> Task goal:
Can you edit the material below so that each "Select the" reads "Choose the", leaving everything else unchanged?

=== The data ===

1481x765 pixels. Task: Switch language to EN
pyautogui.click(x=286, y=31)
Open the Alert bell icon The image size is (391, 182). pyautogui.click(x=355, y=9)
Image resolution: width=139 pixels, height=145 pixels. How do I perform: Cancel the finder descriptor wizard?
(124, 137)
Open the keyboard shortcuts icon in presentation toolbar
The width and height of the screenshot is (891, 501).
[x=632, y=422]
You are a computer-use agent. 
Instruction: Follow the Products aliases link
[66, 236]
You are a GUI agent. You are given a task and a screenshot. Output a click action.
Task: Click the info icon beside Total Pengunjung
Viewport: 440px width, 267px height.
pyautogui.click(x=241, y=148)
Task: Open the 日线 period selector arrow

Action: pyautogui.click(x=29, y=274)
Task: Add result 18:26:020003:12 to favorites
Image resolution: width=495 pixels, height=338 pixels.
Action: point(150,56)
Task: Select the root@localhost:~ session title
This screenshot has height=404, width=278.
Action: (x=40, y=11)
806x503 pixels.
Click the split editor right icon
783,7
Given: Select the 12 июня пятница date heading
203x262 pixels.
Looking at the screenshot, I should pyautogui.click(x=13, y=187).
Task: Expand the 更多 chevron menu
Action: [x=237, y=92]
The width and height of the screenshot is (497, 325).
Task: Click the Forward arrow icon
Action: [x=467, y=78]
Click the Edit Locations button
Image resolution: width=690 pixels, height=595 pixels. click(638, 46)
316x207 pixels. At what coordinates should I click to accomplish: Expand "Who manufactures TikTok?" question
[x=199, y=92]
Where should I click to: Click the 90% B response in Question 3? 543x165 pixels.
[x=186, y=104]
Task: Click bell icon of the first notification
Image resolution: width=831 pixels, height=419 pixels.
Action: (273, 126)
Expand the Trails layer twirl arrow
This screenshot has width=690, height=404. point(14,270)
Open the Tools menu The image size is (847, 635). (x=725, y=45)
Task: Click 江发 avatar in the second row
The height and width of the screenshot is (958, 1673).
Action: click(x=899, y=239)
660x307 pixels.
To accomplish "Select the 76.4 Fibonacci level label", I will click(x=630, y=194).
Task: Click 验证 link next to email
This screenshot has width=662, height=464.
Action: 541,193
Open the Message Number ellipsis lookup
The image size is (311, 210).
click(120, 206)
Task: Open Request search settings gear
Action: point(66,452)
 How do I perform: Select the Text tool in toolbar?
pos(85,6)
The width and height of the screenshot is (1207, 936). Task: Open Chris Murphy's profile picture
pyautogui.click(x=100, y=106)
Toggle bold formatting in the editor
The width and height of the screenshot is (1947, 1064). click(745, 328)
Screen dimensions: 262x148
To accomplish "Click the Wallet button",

===

> Reply:
1481x765 pixels. Task: Switch language to EN
pyautogui.click(x=286, y=31)
Open the Alert bell icon The image size is (391, 182). pyautogui.click(x=355, y=9)
Image resolution: width=139 pixels, height=145 pixels. How do I perform: Cancel the finder descriptor wizard?
(124, 137)
Open the keyboard shortcuts icon in presentation toolbar
The width and height of the screenshot is (891, 501).
[x=632, y=422]
You are a computer-use agent. 
Instruction: Follow the Products aliases link
[66, 236]
You are a GUI agent. You are given a task and a screenshot. Output a click action.
Task: Click the info icon beside Total Pengunjung
Viewport: 440px width, 267px height.
pyautogui.click(x=241, y=148)
Task: Open the 日线 period selector arrow

Action: pyautogui.click(x=29, y=274)
Task: Add result 18:26:020003:12 to favorites
Image resolution: width=495 pixels, height=338 pixels.
Action: point(150,56)
Task: Choose the root@localhost:~ session title
This screenshot has height=404, width=278.
Action: (x=40, y=11)
806x503 pixels.
Click the split editor right icon
783,7
Given: Choose the 12 июня пятница date heading
203x262 pixels.
Looking at the screenshot, I should pyautogui.click(x=13, y=187).
Task: Expand the 更多 chevron menu
Action: [x=237, y=92]
The width and height of the screenshot is (497, 325).
Task: Click the Forward arrow icon
Action: [x=467, y=78]
Click the Edit Locations button
Image resolution: width=690 pixels, height=595 pixels. click(638, 46)
316x207 pixels. At what coordinates should I click to accomplish: Expand "Who manufactures TikTok?" question
[x=199, y=92]
Where should I click to: Click the 90% B response in Question 3? 543x165 pixels.
[x=186, y=104]
Task: Click bell icon of the first notification
Image resolution: width=831 pixels, height=419 pixels.
Action: (273, 126)
Expand the Trails layer twirl arrow
This screenshot has width=690, height=404. point(14,270)
Open the Tools menu The image size is (847, 635). (x=725, y=45)
Task: Click 江发 avatar in the second row
The height and width of the screenshot is (958, 1673).
Action: click(x=899, y=239)
660x307 pixels.
To accomplish "Choose the 76.4 Fibonacci level label", I will click(x=630, y=194).
Task: Click 验证 link next to email
This screenshot has width=662, height=464.
Action: 541,193
Open the Message Number ellipsis lookup
The image size is (311, 210).
click(120, 206)
Task: Open Request search settings gear
Action: point(66,452)
 How do I perform: Choose the Text tool in toolbar?
pos(85,6)
The width and height of the screenshot is (1207, 936). Task: Open Chris Murphy's profile picture
pyautogui.click(x=100, y=106)
Toggle bold formatting in the editor
The width and height of the screenshot is (1947, 1064). click(745, 328)
Screen dimensions: 262x148
To accomplish "Click the Wallet button",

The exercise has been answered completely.